TEXT PASSAGE:
Last month FCC Commissioner Michael O’Rielly told us the Internet is “not a necessity.”
At a speech to the Internet Innovation Alliance, an organization that promotes broadband accessibility, O’Rielly said people “can and do” live without Internet access. “Instead,” he offered, “the term necessity should be reserved to those items that humans cannot live without such as food, shelter, and water.”
When he made this statement, the commissioner was presumably thinking of the parts of life online that sometimes irk us: teens’ eyes locked on their smartphones, the innumerable cat videos, polarizing rants of political candidates and other talking heads on social media. His understanding appears to be based on Vint Cerf’s feeling that technology “is an enabler of rights, not a right itself.”
But the Internet is increasingly about essential life needs, especially when it comes to access to employment, government services, health care, and education. Try applying for a job or enrolling at a local college or university without a broadband connection, and you’ll run into trouble.
A similar problem confronts many people who try to use websites that don’t have the kind of code that makes them accessible—what developers call “universal design.” In a recent study by Jonathan Lazar, professor of computer and information sciences at Towson University, only 28 percent of blind applicants were able to complete online job applications because many of the sites in the study didn’t use standards of accessible Web design. In February the National Association of the Deaf sued Harvard and MIT for discriminating against deaf and hard of hearing people by failing to caption the online content they make available to the general public, including massive open online courses, aka MOOCs. Without a job or the education to make employment possible, disabled communities are increasingly at risk of losing the essential life needs—“food, water, and shelter”—that O’Rielly outlined.
So access is quickly becoming mandatory. And that’s a problem, because as access becomes more integral to the essentials of everyday American life, the gap between those who have access to the Internet and to its content—and those who don’t—grows. This gap can be significant. People with perceptual disabilities, such as those who are deaf or blind, require websites to provide closed captioning or to be flexible enough to work well with screen reader technology. Websites also need to be compatible with alternate input devices—such as speech recognition or eye tracking—so that those with motor disabilities can use them.
Several laws require accessibility for the disabled, but perhaps the best known is the Americans With Disabilities Act. This month the United States will celebrate the 25th anniversary of the ADA. The ADA was signed into law by President George H.W. Bush on July 26, 1990, to “ensure that people with disabilities are given the basic guarantees for which they have worked so long and so hard: independence, freedom of choice, control of their lives, the opportunity to blend fully and equally into the rich mosaic of the American mainstream.”

STATED TASK: Transcribe the portion of the Internet access passage above that lies between "When he made" and "run into trouble.", inclusive.

DATASET CONTENT:
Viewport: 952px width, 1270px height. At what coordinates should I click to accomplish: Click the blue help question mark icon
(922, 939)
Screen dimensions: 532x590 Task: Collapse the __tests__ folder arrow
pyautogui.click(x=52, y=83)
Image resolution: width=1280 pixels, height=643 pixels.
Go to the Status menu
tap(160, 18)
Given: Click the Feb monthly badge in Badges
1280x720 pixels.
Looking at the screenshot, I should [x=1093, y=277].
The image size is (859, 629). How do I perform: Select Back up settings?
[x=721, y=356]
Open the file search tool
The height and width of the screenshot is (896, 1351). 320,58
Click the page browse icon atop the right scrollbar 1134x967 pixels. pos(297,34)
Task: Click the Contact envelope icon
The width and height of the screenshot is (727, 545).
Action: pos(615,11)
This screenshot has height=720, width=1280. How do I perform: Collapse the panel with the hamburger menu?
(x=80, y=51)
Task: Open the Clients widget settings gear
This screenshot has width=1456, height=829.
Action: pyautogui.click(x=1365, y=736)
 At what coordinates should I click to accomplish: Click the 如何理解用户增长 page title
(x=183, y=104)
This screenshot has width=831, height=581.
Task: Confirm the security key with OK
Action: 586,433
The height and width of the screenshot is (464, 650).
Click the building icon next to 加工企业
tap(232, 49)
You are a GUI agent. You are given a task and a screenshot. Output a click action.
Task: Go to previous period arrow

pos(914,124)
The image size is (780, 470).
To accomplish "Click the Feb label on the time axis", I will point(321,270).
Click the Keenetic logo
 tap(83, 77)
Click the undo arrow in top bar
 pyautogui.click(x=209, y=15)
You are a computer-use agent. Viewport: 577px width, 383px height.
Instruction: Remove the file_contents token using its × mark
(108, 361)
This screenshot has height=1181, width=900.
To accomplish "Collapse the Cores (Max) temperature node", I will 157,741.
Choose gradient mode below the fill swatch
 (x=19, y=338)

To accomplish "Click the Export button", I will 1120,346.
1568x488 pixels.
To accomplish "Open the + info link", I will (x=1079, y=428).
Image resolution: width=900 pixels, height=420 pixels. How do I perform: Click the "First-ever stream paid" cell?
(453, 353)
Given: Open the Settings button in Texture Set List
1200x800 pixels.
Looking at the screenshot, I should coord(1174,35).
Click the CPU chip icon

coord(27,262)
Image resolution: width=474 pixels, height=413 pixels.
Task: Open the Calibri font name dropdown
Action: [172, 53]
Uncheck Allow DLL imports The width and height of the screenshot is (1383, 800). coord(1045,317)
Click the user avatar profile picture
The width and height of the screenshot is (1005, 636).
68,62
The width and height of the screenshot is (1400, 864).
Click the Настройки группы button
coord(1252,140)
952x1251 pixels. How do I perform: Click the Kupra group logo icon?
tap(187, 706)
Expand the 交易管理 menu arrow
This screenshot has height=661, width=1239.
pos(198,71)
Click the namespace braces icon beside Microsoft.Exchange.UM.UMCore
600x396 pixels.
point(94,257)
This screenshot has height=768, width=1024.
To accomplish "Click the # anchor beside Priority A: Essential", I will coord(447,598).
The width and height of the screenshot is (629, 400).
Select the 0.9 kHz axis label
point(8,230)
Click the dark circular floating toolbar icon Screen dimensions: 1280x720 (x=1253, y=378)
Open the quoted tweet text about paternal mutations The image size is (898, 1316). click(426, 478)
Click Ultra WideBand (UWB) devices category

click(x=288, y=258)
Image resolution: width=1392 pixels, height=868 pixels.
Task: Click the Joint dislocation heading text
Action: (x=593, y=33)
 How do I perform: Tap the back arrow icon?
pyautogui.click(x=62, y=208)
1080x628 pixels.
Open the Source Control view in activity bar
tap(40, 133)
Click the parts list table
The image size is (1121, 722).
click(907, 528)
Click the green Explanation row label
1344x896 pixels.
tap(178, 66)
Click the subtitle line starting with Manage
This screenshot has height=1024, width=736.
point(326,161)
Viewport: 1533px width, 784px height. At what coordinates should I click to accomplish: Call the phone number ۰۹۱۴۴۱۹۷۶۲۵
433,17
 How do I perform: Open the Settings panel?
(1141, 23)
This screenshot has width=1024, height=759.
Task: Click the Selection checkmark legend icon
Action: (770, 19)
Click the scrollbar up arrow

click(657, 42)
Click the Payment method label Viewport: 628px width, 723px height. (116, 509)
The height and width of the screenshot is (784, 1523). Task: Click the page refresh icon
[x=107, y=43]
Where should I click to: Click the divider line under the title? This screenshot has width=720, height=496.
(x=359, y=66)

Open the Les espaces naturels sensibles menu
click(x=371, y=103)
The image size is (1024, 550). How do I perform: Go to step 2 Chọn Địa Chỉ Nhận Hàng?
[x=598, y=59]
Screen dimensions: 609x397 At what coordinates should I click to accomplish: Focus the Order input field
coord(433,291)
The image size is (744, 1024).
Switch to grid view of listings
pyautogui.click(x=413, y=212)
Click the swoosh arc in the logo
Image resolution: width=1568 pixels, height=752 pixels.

SOLUTION TO THE PROBLEM:
When he made this statement, the commissioner was presumably thinking of the parts of life online that sometimes irk us: teens’ eyes locked on their smartphones, the innumerable cat videos, polarizing rants of political candidates and other talking heads on social media. His understanding appears to be based on Vint Cerf’s feeling that technology “is an enabler of rights, not a right itself.”
But the Internet is increasingly about essential life needs, especially when it comes to access to employment, government services, health care, and education. Try applying for a job or enrolling at a local college or university without a broadband connection, and you’ll run into trouble.